Y es que, a cada pecado va siempre unido el remordimiento, que como gusano roedor jamás deja de morder al que ha pecado. Asiste el pobre pecador a fiestas, bailes, almuerzos, paseos, y a funciones de teatro, pero dentro del alma la voz de su conciencia le sigue diciendo: “Estás en pecado. Y si te murieras hoy, ¿a dónde te irías?”. Y el remordimiento llega a ser tan desesperante y agobiador que algunos infelices pecadores no han resistido más a este tormento y se han suicidado. (¡Error fatal! Creen que con quitarse la vida del cuerpo ya van a desaparecer el tormento de su alma. El remedio habría sido confesar sus culpas, pedir perdón humildemente y empezar una vida nueva de virtud y buenas obras y la paz habría vuelto otra vez a su espíritu) Judas después de vender a Jesús por veinte monedas ya no fue capaz con sus remordimientos y fue y se ahorcó. (Si en vez de ir desesperado a colgarse de un árbol, hubiera ido bien arrepentido y se hubiera colgado del cuello de Jesús y le hubiera pedido perdón, habría sido plenamente perdonado).

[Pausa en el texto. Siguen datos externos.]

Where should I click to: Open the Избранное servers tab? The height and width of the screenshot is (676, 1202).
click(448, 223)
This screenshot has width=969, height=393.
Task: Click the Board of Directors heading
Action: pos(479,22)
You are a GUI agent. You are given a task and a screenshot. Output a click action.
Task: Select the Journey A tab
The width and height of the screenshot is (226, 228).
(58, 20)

Dice el Espíritu Santo por medio de Isaías: Los que viven en pecado son “como un mar en tempestad, que no logra calmarse, y cuyas olas se componen de lodo y de barro inmundo” (Is. 57,20). ¿Qué diríamos de uno a quien le permitieran asistir a bailes, juegos, comilonas, deportes y paseos, pero por debajo de su camisa tuviera que llevar una terrible cadena de hierro que oprime y que hace sufrir? ¿Acaso podría tener felicidad en medio de tantas diversiones terrenales? Eso es lo que le sucede a quien vive e n pecado grave. Podrá asistir a muchas fiestas y dedicarse a muchos deportes y gozar de muchas comodidades, pero la verdadera felicidad no la podrá conseguir, porque la paz del alma no la concede sino Dios, y no habrá nunca paz para quienes viven en pecado grave y enemigos de Nuestro Señor.

San Vicente Ferrer recuerda esto a los pecadores: “Los goces materiales se quedan siempre por fuera y no pueden llegar al fondo del espíritu” Quizás un pobre pecador se vestirá con los vestidos más lujosos y costosos que se consiguen en los almacenes, y tendrá las pulseras de más alto precio de las joyerías, y anillos de diamantes, y coches del más alto costo, y su alimentación será como la de los mejores hoteles del mundo, pero si vive en pecado mortal su corazón seguirá frío y helado y colmado de espinas de remordimientos. Y vivirá siempre inquieto e inseguro y su mal genio será tal que a la menor contradicción estallará en rabia como un perro con hidrofobia.

El que quiere hacer siempre lo que Dios quiere, hallara gran paz y acepta lo que el Señor permita que le suceda, porque sabe muy bien que todo será para su mayor bien pues según San Pablo: “Todo redunda en bien de los que aman a Dios” (Rom. 8) pero el que vive en rebeldía contra los mandatos divinos jamás logra tener la paz verdadera, pues su voluntad es contraría a lo que quiere y permite Nuestro Señor.

Y hay otra terrible desgracia para quien vive en pecado y es que por no querer servir y obedecer a un Señor santo y bondadoso tiene que dedicarse a servir a terribles tiranos cono son el demonio y las pasiones y el mundo traidor. Y sucede lo que dijo el Señor a su pueblo por medio de Moisés: “Por no haber querido obedecer a tu Dios que te concedía alegría y dicha de corazón, tendrás que servir a los enemigos con amargura, escasez y tristeza” (Deut. 28,47).

¡Qué remordimientos tan amargos destrozan el alma del vengativo después de que se ha vengado¡ ¡Qué desgarramiento interior tan profundo siente en el alma el impuro después de cometer sus impurezas! ¡Cómo los avaros y los ambiciosos cuando ya consiguen por malos modos los puestos o los dineros que ambicionaban, sienten en su alma un infierno de remordimientos! Oh, si ofrecieran por amor de Dios unos sufrimientos tan grandes como los que tienen que aguantar por haber pecado, se podrían hacer unos grandes santos.